Another, apparently new group that the organizations dubbed COLDWASTREL conducted its campaign in 2022 and 2023. The researchers noted that the group’s interests align with the Russian government, but they couldn’t “confidently attribute” it to Moscow or anyone else. The targets of the campaigns were those with a focus on Russia, Belarus and Ukraine.
Both groups employed the encrypted email service ProtonMail to attempt to trick its targets into clicking on a PDF leading to fake login pages. Some of the targets said they were deceived into entering their user credentials.
The technology involved in the attack wasn’t sophisticated, said Natalia Krapiva, senior tech legal counsel at Access Now, but that doesn’t mean it wasn’t clever.

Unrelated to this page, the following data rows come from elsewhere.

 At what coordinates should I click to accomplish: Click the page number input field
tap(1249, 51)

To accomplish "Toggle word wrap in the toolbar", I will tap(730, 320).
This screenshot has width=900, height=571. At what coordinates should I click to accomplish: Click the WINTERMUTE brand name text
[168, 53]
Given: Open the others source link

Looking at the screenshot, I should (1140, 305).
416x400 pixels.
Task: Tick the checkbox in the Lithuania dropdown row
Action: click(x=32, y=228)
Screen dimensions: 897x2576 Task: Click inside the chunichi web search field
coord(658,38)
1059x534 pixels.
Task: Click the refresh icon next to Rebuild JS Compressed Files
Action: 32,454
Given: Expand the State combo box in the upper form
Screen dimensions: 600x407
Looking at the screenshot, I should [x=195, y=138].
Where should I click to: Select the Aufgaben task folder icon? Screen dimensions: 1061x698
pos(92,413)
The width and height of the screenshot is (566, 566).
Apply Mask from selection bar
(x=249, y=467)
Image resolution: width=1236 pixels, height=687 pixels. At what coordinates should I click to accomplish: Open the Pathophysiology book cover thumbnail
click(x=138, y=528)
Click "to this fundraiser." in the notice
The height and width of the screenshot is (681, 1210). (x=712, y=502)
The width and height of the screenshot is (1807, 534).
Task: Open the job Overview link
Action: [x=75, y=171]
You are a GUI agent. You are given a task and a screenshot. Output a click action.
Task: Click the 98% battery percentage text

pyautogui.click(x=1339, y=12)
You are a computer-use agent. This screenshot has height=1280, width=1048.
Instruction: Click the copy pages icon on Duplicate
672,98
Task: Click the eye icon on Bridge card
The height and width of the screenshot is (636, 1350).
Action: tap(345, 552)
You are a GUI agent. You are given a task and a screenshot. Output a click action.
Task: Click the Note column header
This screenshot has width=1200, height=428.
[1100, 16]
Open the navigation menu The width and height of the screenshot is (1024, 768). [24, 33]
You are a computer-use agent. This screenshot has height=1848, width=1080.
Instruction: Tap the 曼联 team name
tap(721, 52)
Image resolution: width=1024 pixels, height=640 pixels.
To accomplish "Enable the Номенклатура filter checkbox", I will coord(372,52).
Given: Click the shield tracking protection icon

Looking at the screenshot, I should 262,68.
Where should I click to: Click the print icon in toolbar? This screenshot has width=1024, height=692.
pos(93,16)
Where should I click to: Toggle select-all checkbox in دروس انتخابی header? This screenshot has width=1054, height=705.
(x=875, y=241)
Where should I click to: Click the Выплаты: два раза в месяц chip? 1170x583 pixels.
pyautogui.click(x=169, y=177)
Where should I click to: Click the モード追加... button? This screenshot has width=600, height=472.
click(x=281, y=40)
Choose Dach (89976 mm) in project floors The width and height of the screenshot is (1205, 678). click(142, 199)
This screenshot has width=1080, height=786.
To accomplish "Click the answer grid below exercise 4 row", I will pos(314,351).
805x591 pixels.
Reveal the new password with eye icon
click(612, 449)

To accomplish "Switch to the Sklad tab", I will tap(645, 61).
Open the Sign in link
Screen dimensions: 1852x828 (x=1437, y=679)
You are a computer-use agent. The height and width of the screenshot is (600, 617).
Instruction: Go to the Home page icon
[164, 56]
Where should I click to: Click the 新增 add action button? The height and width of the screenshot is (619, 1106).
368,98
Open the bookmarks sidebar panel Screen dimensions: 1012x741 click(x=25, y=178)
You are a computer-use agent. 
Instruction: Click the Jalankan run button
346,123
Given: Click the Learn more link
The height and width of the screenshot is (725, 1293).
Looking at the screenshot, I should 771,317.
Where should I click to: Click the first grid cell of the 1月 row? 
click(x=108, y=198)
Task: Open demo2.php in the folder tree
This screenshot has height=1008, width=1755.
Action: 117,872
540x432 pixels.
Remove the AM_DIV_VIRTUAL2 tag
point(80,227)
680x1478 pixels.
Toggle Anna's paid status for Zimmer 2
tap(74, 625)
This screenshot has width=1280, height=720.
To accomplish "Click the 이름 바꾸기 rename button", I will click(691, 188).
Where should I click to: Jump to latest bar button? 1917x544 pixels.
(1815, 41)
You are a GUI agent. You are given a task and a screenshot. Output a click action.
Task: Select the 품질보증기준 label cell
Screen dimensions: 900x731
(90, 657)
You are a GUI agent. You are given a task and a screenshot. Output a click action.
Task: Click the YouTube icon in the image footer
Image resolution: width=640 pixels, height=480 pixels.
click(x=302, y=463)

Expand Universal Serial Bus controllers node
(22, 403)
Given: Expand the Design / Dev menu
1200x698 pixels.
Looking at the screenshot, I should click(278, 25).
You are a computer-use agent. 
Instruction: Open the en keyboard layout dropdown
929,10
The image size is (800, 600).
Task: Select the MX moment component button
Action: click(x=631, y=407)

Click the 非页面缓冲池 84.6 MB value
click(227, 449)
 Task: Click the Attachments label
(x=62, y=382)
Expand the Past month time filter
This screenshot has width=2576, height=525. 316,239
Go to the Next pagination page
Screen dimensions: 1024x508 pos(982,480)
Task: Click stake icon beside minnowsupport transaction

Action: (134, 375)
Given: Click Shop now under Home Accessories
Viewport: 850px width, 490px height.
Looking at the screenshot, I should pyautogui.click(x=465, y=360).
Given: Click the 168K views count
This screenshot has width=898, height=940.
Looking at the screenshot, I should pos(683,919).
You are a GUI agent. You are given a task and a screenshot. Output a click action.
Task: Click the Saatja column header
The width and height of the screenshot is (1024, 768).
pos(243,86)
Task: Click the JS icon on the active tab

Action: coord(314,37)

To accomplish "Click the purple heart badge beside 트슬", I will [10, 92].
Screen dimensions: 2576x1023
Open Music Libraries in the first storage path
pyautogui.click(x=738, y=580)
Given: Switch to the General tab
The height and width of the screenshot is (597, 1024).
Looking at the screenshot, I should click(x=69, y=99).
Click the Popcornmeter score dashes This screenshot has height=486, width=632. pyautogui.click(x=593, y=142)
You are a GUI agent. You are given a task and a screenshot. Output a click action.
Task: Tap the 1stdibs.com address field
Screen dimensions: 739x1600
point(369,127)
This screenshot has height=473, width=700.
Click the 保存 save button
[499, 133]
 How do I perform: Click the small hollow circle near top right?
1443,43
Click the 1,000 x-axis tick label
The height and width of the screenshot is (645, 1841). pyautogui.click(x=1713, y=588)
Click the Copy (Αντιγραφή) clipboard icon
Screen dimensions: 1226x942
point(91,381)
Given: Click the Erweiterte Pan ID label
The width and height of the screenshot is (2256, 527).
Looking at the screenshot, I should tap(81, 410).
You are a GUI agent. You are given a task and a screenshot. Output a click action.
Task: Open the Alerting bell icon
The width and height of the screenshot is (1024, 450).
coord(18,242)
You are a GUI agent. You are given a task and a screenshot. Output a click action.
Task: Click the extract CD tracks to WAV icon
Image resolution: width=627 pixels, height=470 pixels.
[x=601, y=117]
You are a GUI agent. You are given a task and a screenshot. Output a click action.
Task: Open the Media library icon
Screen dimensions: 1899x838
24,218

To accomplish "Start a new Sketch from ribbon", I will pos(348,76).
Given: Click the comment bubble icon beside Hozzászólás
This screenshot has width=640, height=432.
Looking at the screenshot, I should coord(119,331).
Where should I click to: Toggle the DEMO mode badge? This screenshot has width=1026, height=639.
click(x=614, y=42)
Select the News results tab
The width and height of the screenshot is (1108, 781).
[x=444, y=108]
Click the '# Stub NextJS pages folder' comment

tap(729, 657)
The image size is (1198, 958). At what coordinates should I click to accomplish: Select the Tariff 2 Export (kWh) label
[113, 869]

What is sophisticated about it is the social engineering side. “It requires really deep knowledge and understanding of the networks, the people, what they do, who they talk to, who are their funders, who are their friends and so on,” Krapiva told CyberScoop.
Said Scott-Railton: “Governments still spear phish if they can do it right. And this operation got a lot right. Until they got caught.”
The Russian government routinely denies any association with hacking campaigns.
One target of the campaign was Polina Machold, publisher of Proekt, an investigative news site reporting on Russian government corruption and abuses that was exiled from the country three years ago. She said was surprised to be targeted earlier this year because of her behind-the-scenes administrative role, rather than journalists who are more frequently targeted.
She told CyberScoop she got an email purportedly from someone she knew at another news organization to discuss a partnership. The email offered a presentation from a new project, but Machold was skeptical given her cybersecurity training and approached Citizen Lab. “It was very well done,” she said.
If compromised, Machold said she was concerned that material stolen from her outlet might be used as part of a potential hack-and-leak operation. It also could’ve led to the hackers using her compromised account in other attacks.
Human rights group First Department, digital security collective Arjuna Team and digital security consultants RESIDENT.ngo collaborated on the investigation of the hacking campaigns.
Dmitry Zair-Bek, who heads First Department, wasn’t surprised to learn his organization was targeted. His group was tipped off to the campaign by a 2022 alert from ProtonMail, which blocked the phony account that contacted them, he said.
“They consider us to be an enemy to them,” Zair-Bek said of the Russian government. “They can easily ban activities they don’t like … and that’s why they might need the information about the social sector.”
Still, he was concerned. “We wanted to learn if anything has already leaked by this attack,” he told CyberScoop. “That was the first thing we wanted to know.”
While “the attack was not that complicated,” Zair-Bek said, “it’s not less effective because you don’t expect any message from your actual colleague.”
The campaign shows that the hackers are upping their game on social engineering, said Rebekah Brown, a senior researcher at Citizen Lab. But it also shows a certain relentlessness.
Russia will target anyone they “view as a threat, regardless of where they are,” she told CyberScoop. And even when they’re called out, “the changes they do are just enough technical changes meant to get around signatures, but they just continue to carry on.”